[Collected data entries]
══════════════════════════════

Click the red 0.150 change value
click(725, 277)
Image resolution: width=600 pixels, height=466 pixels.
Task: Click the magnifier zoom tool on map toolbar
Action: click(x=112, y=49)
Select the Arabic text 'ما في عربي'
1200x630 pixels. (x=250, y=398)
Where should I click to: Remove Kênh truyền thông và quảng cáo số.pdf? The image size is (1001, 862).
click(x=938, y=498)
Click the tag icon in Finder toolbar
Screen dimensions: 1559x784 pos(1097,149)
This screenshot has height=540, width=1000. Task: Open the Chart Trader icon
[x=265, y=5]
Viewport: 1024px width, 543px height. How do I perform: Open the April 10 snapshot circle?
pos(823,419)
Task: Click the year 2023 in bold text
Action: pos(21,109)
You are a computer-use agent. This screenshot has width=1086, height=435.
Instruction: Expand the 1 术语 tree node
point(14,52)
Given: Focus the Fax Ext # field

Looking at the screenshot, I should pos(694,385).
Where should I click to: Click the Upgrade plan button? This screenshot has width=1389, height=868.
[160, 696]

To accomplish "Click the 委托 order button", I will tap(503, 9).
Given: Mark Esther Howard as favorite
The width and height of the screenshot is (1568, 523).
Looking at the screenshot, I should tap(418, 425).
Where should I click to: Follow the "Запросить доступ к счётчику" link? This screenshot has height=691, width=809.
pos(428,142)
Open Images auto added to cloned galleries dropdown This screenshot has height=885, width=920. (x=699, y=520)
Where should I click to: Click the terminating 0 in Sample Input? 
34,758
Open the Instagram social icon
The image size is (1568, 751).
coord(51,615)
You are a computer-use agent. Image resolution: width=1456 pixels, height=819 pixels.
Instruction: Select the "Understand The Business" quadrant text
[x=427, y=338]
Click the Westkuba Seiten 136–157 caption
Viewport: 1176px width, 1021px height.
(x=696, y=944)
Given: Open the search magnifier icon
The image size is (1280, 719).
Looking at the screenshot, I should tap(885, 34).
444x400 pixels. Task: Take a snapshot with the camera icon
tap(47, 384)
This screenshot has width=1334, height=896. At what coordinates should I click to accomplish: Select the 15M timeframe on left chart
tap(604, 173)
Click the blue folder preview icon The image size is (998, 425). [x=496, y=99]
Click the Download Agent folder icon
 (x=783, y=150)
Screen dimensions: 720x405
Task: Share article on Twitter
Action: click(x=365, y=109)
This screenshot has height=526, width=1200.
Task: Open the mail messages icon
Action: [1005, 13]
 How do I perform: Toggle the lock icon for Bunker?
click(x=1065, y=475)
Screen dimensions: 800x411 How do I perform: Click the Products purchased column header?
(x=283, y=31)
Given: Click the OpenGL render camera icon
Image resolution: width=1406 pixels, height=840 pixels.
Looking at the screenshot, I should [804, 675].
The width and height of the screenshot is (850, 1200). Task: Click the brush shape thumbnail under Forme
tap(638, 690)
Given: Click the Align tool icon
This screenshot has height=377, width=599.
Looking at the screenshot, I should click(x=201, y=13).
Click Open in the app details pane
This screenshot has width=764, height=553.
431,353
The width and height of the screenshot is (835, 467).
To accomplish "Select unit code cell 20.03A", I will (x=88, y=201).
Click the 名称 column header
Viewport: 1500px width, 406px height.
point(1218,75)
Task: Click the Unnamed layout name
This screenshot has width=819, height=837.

══════════════════════════════

Work task: Please write out the entries exactly, keeping every line intact.

Output for this exercise:
Click the red 0.150 change value
click(725, 277)
Image resolution: width=600 pixels, height=466 pixels.
Task: Click the magnifier zoom tool on map toolbar
Action: click(x=112, y=49)
Select the Arabic text 'ما في عربي'
1200x630 pixels. (x=250, y=398)
Where should I click to: Remove Kênh truyền thông và quảng cáo số.pdf? The image size is (1001, 862).
click(x=938, y=498)
Click the tag icon in Finder toolbar
Screen dimensions: 1559x784 pos(1097,149)
This screenshot has height=540, width=1000. Task: Open the Chart Trader icon
[x=265, y=5]
Viewport: 1024px width, 543px height. How do I perform: Open the April 10 snapshot circle?
pos(823,419)
Task: Click the year 2023 in bold text
Action: pos(21,109)
You are a computer-use agent. This screenshot has width=1086, height=435.
Instruction: Expand the 1 术语 tree node
point(14,52)
Given: Focus the Fax Ext # field

Looking at the screenshot, I should pos(694,385).
Where should I click to: Click the Upgrade plan button? This screenshot has width=1389, height=868.
[160, 696]

To accomplish "Click the 委托 order button", I will tap(503, 9).
Given: Mark Esther Howard as favorite
The width and height of the screenshot is (1568, 523).
Looking at the screenshot, I should tap(418, 425).
Where should I click to: Follow the "Запросить доступ к счётчику" link? This screenshot has height=691, width=809.
pos(428,142)
Open Images auto added to cloned galleries dropdown This screenshot has height=885, width=920. (x=699, y=520)
Where should I click to: Click the terminating 0 in Sample Input? 
34,758
Open the Instagram social icon
The image size is (1568, 751).
coord(51,615)
You are a computer-use agent. Image resolution: width=1456 pixels, height=819 pixels.
Instruction: Select the "Understand The Business" quadrant text
[x=427, y=338]
Click the Westkuba Seiten 136–157 caption
Viewport: 1176px width, 1021px height.
(x=696, y=944)
Given: Open the search magnifier icon
The image size is (1280, 719).
Looking at the screenshot, I should tap(885, 34).
444x400 pixels. Task: Take a snapshot with the camera icon
tap(47, 384)
This screenshot has width=1334, height=896. At what coordinates should I click to accomplish: Select the 15M timeframe on left chart
tap(604, 173)
Click the blue folder preview icon The image size is (998, 425). [x=496, y=99]
Click the Download Agent folder icon
 (x=783, y=150)
Screen dimensions: 720x405
Task: Share article on Twitter
Action: click(x=365, y=109)
This screenshot has height=526, width=1200.
Task: Open the mail messages icon
Action: [1005, 13]
 How do I perform: Toggle the lock icon for Bunker?
click(x=1065, y=475)
Screen dimensions: 800x411 How do I perform: Click the Products purchased column header?
(x=283, y=31)
Given: Click the OpenGL render camera icon
Image resolution: width=1406 pixels, height=840 pixels.
Looking at the screenshot, I should [804, 675].
The width and height of the screenshot is (850, 1200). Task: Click the brush shape thumbnail under Forme
tap(638, 690)
Given: Click the Align tool icon
This screenshot has height=377, width=599.
Looking at the screenshot, I should click(x=201, y=13).
Click Open in the app details pane
This screenshot has width=764, height=553.
431,353
The width and height of the screenshot is (835, 467).
To accomplish "Select unit code cell 20.03A", I will (x=88, y=201).
Click the 名称 column header
Viewport: 1500px width, 406px height.
point(1218,75)
Task: Click the Unnamed layout name
This screenshot has width=819, height=837.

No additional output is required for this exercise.